‘No evidence’ for terrorism links behind Dundalk killing

Man (20) pleads not guilty to murdering Japanese man during series of attacks in 2018

 Mohamed Morei  being brought to Dundalk District Court in January 2018. File photograph: Colin Keegan/Collins Dublin

Mohamed Morei being brought to Dundalk District Court in January 2018. File photograph: Colin Keegan/Collins Dublin

 

Gardaí ruled out terrorist links to the “random” stabbing of a Japanese man on a public street by an Egyptian man who claimed to be a member of Islamic State, the Central Criminal Court has heard.

Det Insp Martin Beggy told the trial of Mohamed Morei, who is accused of murdering one man, stabbing a second and striking a third with a weapon, that the accused’s claims that he was part of the terrorist group Islamic State, also known as Isis, were “rambling” and “totally incoherent”. Describing the attacks as “random”, he added: “There is no evidence to suggest any links whatsoever to terrorism.”

Consultant psychiatrists Dr Brenda Wright and Dr Paul O’Connell also told the trial that the accused has been diagnosed with paranoid schizophrenia and at the time of the attacks he believed he was justified in what he was doing and was unable to refrain from the attacks.
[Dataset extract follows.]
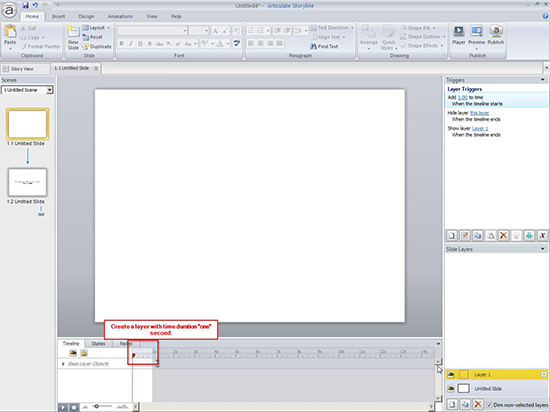Viewport: 550px width, 412px height.
Task: Delete layer using red X in Slide Layers
Action: tap(477, 404)
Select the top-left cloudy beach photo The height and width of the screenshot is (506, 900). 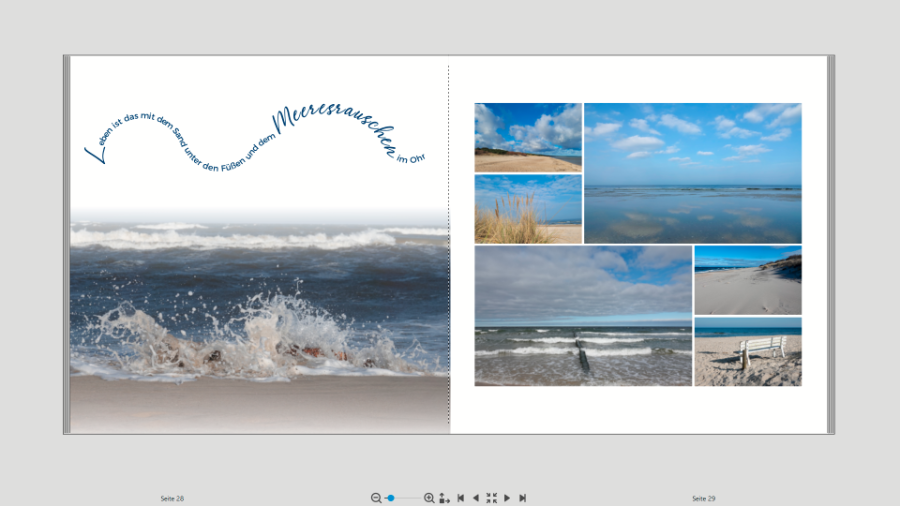[527, 137]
Insp Beggy also revealed that Mr Morei had applied for asylum in Britain before travelling to Northern Ireland where he was arrested. He then travelled to Dundalk in December 2017 before gardaí took him to Dublin in January 2018 where he applied for asylum and returned to Dundalk by bus the day before the fatal attack.
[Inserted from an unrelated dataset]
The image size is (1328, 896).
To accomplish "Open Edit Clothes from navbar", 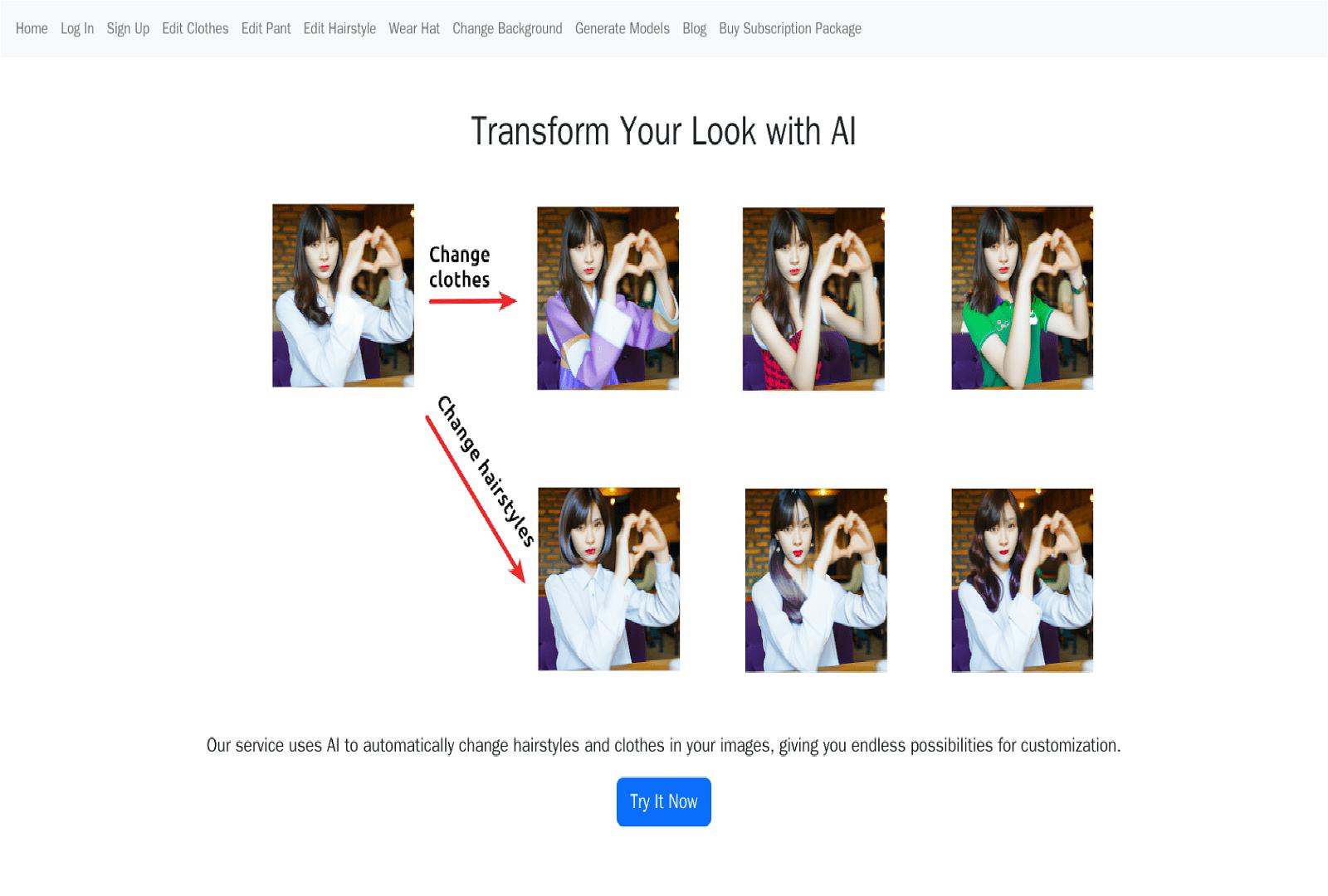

Mr Morei (20), of no fixed abode, has pleaded not guilty by reason of insanity to the murder of Yosuke Sasaki (24) at Long Avenue, Dundalk, Co Louth, on January 3rd, 2018. Opening the trial earlier this week prosecuting counsel Seán Gillane SC told the jury that Mr Morei has been diagnosed with paranoid schizophrenia and that at the time of the attacks he did not know what he was doing was wrong and was unable to refrain from the acts.
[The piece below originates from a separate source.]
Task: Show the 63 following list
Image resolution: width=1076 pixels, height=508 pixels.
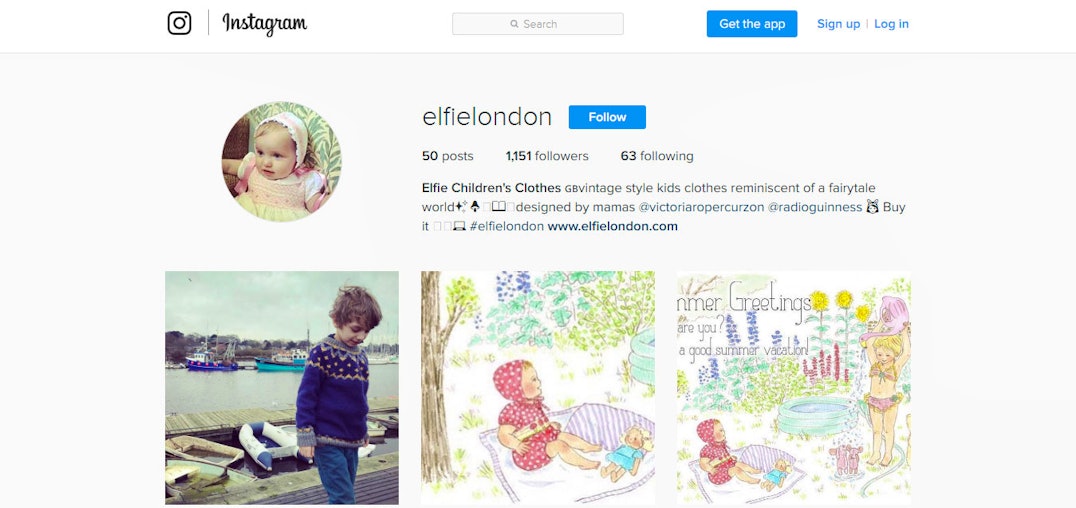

Giving evidence on Wednesday, Insp Beggy told Mr Gillane that during interviews at Dundalk Garda station following the attacks, Mr Morei shouted: “I’m from Syria”, banged a table and repeatedly shouted “Isis” and “Daesh”, another word used to describe Islamic State.

The accused said, “yes” when asked if he represented Islamic State but later said he did not represent anybody. He then said he killed the man “for God”. The witness described Mr Morei as “rambling” about the British and when asked why he did not like the British, Mr Morei said: “Because I’m Isis.”

He later said: “I’m not fighting for anybody, I’m fighting for Isis, for God.”

Insp Beggy said Mr Morei showed signs of “serious thought disorder” and said his claims of links to terrorism were “totally incoherent”.

Headphones

The inspector also noted that one thing linking the three people assaulted by Mr Morei that morning was that they were wearing headphones.

Dr Wright told Mr Gillane that there was evidence Mr Morei has a mild intellectual disability. She said at the time of the attacks he was hearing voices in his head that were commanding him to do things and giving a negative and distressing running commentary on what he was doing. He believed he had been poisoned by the Police Service of Northern Ireland and that racist references were being made to him through the radio and that people were making fun of him.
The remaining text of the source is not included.